Policy brief State Effectiveness and Sustainable Growth

Rwanda has significantly increased tax revenue through comprehensive reforms, modernisation of tax administration, and broader inclusion of SMEs, while strengthening institutional credibility and taxpayer trust. Despite these gains, challenges remain from a large informal sector, compliance gaps, and underdeveloped property taxation, prompting further reforms focused on digital tools, transparency, local revenue mobilisation, and new revenue sources.

  • Rwanda increased tax revenue from under 10% of GDP in the early 2000s to 17% by 2018 through tax policy and administration reforms.
  • Modernisation efforts such as Electronic Billing Machines, e-filing, and e-payment systems improved compliance and efficiency, particularly for VAT.
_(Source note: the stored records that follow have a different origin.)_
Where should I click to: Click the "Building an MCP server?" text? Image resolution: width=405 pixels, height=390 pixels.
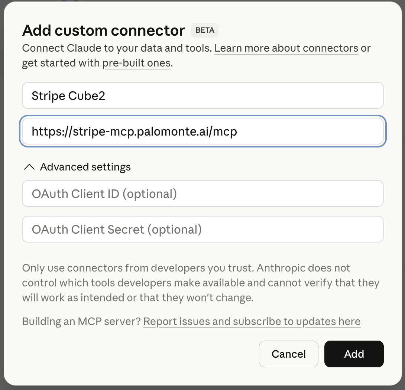coord(81,321)
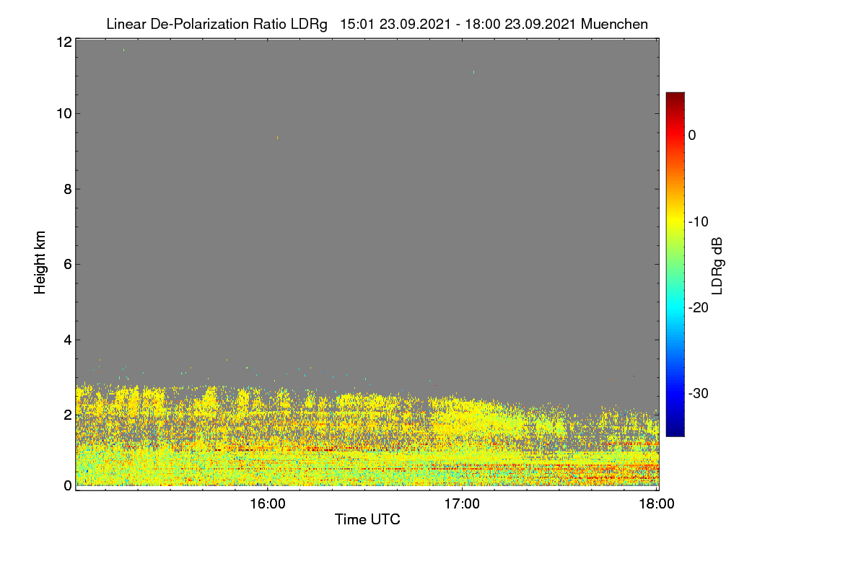Click the 'Height km' axis title

(40, 263)
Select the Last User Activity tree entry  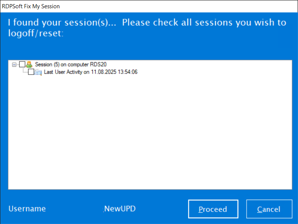90,72
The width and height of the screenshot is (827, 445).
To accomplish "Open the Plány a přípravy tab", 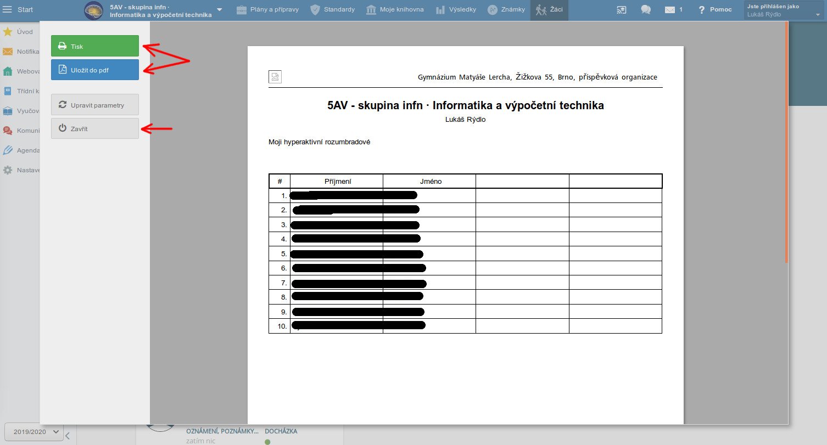I will (269, 10).
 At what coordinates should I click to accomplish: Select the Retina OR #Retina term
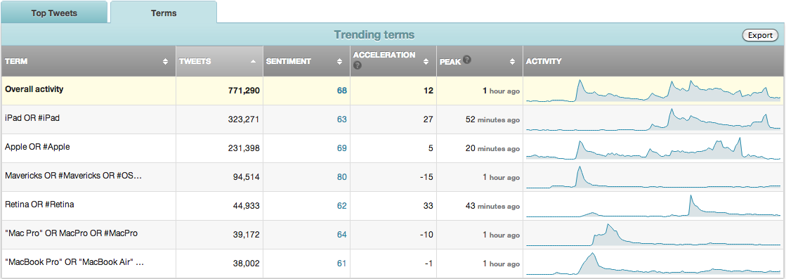[x=39, y=205]
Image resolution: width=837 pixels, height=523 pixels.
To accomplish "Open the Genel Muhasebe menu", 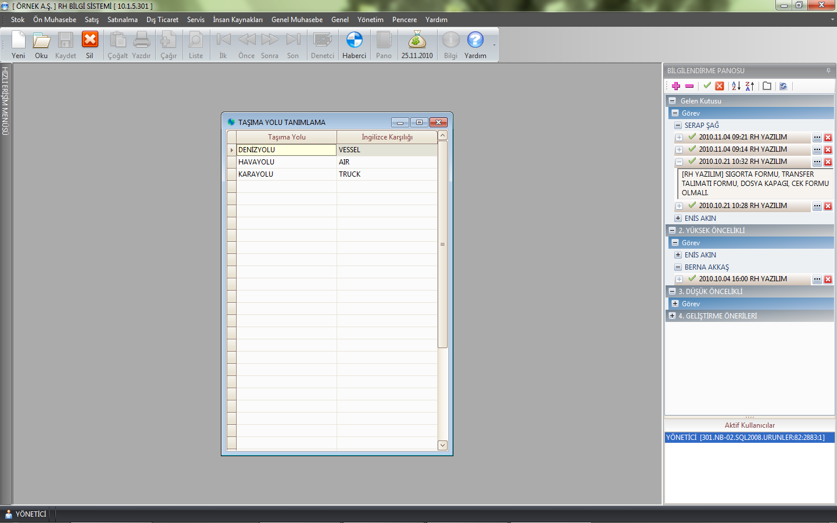I will click(x=296, y=20).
  • Institutional reforms and performance management strengthened the credibility of the Rwanda Revenue Authority and fostered taxpayer trust.
  • The tax base was broadened by integrating more SMEs and decentralising some revenue collection functions.
  • Challenges include a large informal sector, compliance gaps, complex auditing, widespread tax exemptions, and underdeveloped property taxation.
  • Priority reforms involve reducing unproductive tax expenditures, leveraging digital tools and AI for compliance, and strengthening local revenue mobilisation.
  • Additional measures include improving transparency, building audit capacity, enhancing cross-border cooperation, and exploring new revenue sources like digital taxes and capital gains on property.